Cutting lettuces

lettucerowsYou will find a mix of lettuces flourishing in your kitchen gardens and ready for eating. Lettuce is the favorite vegetable worldwide and is eaten in some fashion, cooked or raw, in most cultures. Although roughly 95% water, lettuce is nutritious, especially the darker varieties, with concentrations of vitamins A and C, calcium, betacarotene and folate. Lettuce is best in a simple salad to which spinach, baby beet greens, pea shoots, cilantro, parsley and other herbs may be added (ingredients also found in your kitchen gardens).

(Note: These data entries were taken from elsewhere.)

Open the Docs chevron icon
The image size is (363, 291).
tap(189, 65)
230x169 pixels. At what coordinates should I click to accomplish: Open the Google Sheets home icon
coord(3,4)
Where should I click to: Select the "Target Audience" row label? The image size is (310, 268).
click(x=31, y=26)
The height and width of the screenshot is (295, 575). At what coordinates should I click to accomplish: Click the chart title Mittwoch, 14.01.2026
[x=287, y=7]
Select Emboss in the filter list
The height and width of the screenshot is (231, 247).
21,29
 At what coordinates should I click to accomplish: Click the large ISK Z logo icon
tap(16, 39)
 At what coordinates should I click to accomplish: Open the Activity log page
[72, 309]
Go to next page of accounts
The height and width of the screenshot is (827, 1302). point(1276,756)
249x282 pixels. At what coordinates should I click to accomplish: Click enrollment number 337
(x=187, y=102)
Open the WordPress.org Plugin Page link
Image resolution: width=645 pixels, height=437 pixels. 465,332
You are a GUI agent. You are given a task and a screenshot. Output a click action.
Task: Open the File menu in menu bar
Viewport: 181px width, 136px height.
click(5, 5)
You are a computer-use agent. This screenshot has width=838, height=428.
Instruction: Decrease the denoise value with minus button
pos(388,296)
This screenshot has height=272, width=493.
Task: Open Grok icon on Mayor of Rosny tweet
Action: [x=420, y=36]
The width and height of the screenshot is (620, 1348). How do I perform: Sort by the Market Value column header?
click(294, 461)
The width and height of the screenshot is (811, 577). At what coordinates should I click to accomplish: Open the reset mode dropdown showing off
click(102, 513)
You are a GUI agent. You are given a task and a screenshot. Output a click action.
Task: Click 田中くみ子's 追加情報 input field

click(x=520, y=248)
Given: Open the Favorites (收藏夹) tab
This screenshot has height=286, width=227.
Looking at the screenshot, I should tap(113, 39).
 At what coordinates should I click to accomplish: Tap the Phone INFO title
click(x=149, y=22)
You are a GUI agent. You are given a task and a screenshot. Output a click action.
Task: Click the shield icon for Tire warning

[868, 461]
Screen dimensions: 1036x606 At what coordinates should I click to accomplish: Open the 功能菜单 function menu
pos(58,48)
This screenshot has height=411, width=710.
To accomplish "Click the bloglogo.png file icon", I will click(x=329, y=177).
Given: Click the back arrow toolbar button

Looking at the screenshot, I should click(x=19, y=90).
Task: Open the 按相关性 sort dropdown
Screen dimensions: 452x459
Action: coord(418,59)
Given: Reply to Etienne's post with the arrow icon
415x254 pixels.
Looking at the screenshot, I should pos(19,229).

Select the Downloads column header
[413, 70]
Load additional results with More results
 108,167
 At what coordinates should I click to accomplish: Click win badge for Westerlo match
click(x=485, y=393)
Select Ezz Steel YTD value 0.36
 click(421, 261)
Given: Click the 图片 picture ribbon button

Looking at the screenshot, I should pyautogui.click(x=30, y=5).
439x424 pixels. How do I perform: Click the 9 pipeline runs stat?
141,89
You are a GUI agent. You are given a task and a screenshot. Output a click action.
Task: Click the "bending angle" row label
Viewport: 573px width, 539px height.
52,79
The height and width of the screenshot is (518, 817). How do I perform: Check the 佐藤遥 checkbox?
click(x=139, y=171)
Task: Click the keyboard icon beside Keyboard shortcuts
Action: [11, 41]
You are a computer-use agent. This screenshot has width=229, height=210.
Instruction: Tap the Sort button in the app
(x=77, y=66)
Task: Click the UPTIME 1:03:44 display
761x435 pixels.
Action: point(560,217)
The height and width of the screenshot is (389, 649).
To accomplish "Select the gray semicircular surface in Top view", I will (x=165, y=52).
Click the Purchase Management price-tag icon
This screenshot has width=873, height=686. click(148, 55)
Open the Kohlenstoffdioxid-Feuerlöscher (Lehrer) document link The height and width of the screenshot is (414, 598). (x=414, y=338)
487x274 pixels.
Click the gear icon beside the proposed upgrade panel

Lettuce varieties fall into four categories:

  1. butterhead with a mild, buttery flavor in small, loose heads
  2. crisphead with crisp, juicy, closely packed leaves
  3. loose-leaf which do not form heads but are clusters of soft, colorful and artfully shaped leaves
  4. romaine with long, narrow, upright leaves, usually green but also red or trout-spotted

Pick lettuce by cutting off the leaves at the root. Or if you want to continue growing lettuce for a longer season, you can pinch off the larger, outer leaves, allowing the inner leaves to grow for an additional crop. Wash your lettuce thoroughly but do not soak it in water because the soft, loose lettuce leaves will become soggy and limp. It’s best to wash them in a salad spinner right before you make your salad. You can store your lettuce unwashed for two days by wrapping the leaves in paper towels and keeping them in a perforated plastic bag in your refrigerator’s crisper.

Lettuce enjoys cool, spring weather and bolts (flowers), turning bitter with the first warm weather. So enjoy your lettuce now!